Niemand hat ihnen umgekehrt aber auch vorzuschreiben, wie sie sich verhalten sollen, wenn es nur sie selbst oder eine einvernehmliche Gruppe, wie die Familie, betrifft, solange alle Persönlichkeitsrechte auch für Minderjährige beachtet werden.
Im Grunde übt jeder von uns schon immer Zensur aus, denn jeder hat sein eigenen Bild von den anderen, von den Meldungen und den Zusammenhängen von Ereignissen. Diese persönliche Sicht beeinflusst, wie wir etwas weiter erzählen oder bewerten. Dabei geht es gar nicht um bewusste, dann vielleicht vermeidbare Beeinflussung anderer, sondern auch um unbewusste Wahrnehmungen oder Bewertungen.
Schöne Beispiele sind Zeugenbefragungen, die oft nur zu deutlich zeigen, dass es die Wahrheit
nicht gibt, sondern nur ein Puzzle schlecht zueinander passender Teile. Dessen sollte man sich immer bewusst sein, um sich einen klaren Blick zu bewahren.
Die Menschen und ihr Verhalten waren schon immer so, aber mit den modernen digitalen Anwendungen, Verfahren und Möglichkeiten ergibt sich eine ganz neue Qualität. Es werden in immer kürzerer Zeit immer mehr Menschen von Aussagen und Behauptungen erreicht.
Die globale Vernetzung bringt auch eine unvergleichbare Quantität von Daten und Inhalten.
Auch alle Medien üben durch die dort arbeitenden Menschen im Sinne unbewusster, subjektiver Bewertung und Auswahl schon immer Zensur aus. Aber heutzutage gewinnt die bewusste Ausgrenzung oder Betonung von Meldungen immer mehr Umfang und Gewicht.
Medien, die der freien Wirtschaft unterliegen, sich also abhängig machen über ihre Finanzierung, üben auch gezielte, bewusste Zensur aus, sowohl in dem, was sie veröffentlichen in Form von Vorurteilen, Verschwörungen, Falschmeldungen und halben Wahrheiten, als auch in dem, was sie nicht veröffentlichen.

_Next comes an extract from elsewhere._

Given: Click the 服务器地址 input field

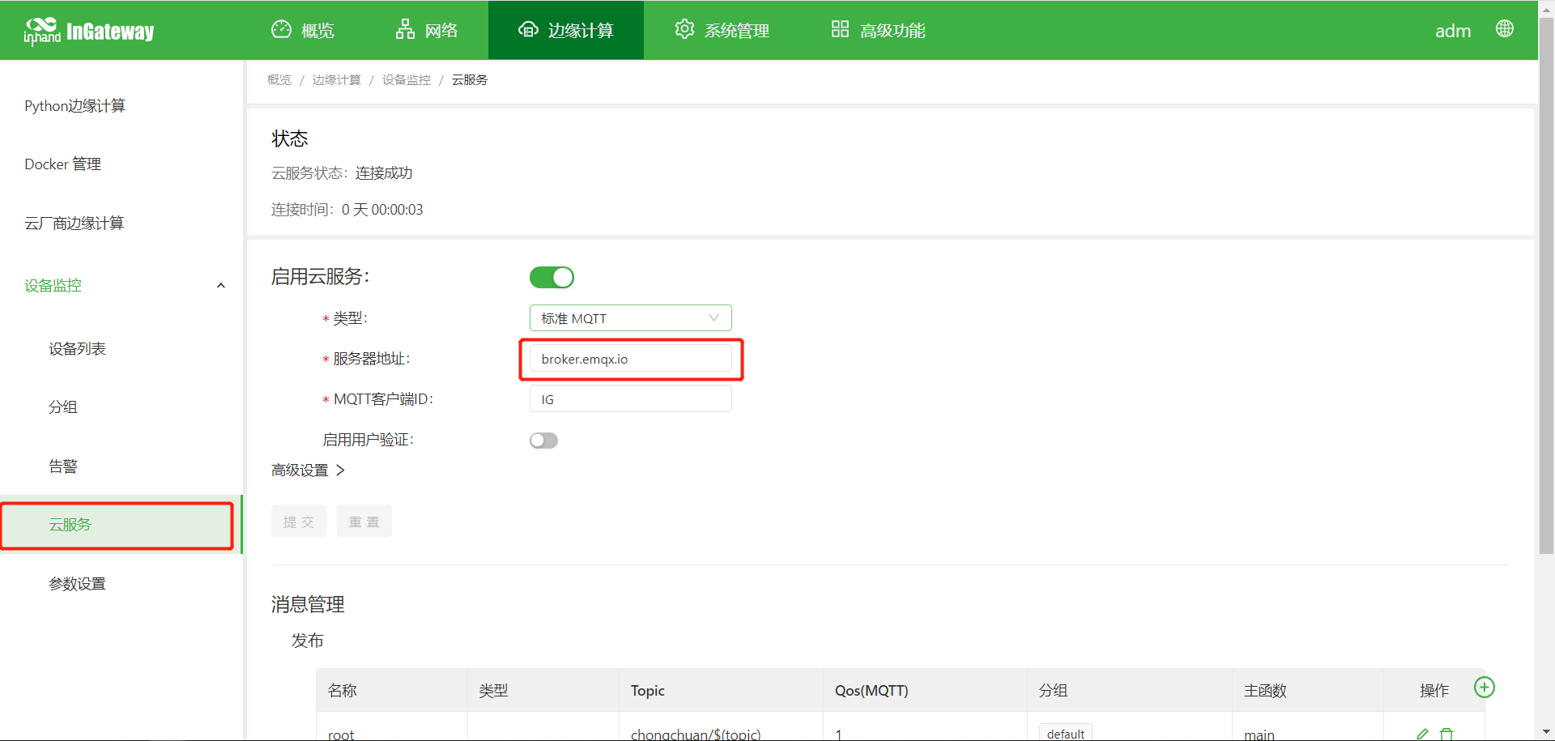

Hier haben total intransparent die Redaktionen und Eigentümer die Entscheidung. Hier kann bestenfalls durch Boykott Einfluss genommen werden.

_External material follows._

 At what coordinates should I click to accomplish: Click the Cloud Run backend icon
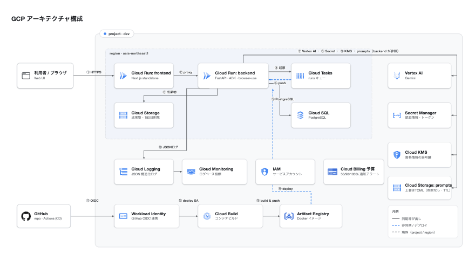tap(207, 76)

Es gibt leider TV-Sender, die man eher im US-amerikanischen Hinterland als bei uns angesiedelt sehen möchte.
Ihr Einfluss beim Dummhalten der Bevölkerung oder der Verwässerung unserer Werte ist leider sehr groß.
Aber auch die angeblich öffentlichen
Medien sind mit ihren Aufsichtsgremien nicht wirklich transparent und unabhängig, werden über diese Gremien zensiert. Wirklich unerträglich werden allerdings die neuen Formen der Zensur in den sozialen Medien und bei den Geheimdiensten.

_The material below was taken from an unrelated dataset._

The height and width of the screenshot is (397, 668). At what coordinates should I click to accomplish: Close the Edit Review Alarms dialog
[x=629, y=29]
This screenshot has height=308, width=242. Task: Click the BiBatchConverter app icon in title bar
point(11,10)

Ich habe versucht, meine Ausführungen einigen Oberbegriffen zuzuordnen.
Das ließ sich aber nicht wirklich strikt durchführen, denn jedes Gebiet der Betrachtung hängt mit vielen anderen Gebieten zusammen.
Dadurch kommen etliche Gedanken mehrfach vor, das lässt sich einfach nicht vermeiden.
Die versuchte Struktur soll auf jeden Fall den Einstieg über Teilthemen erleichtern.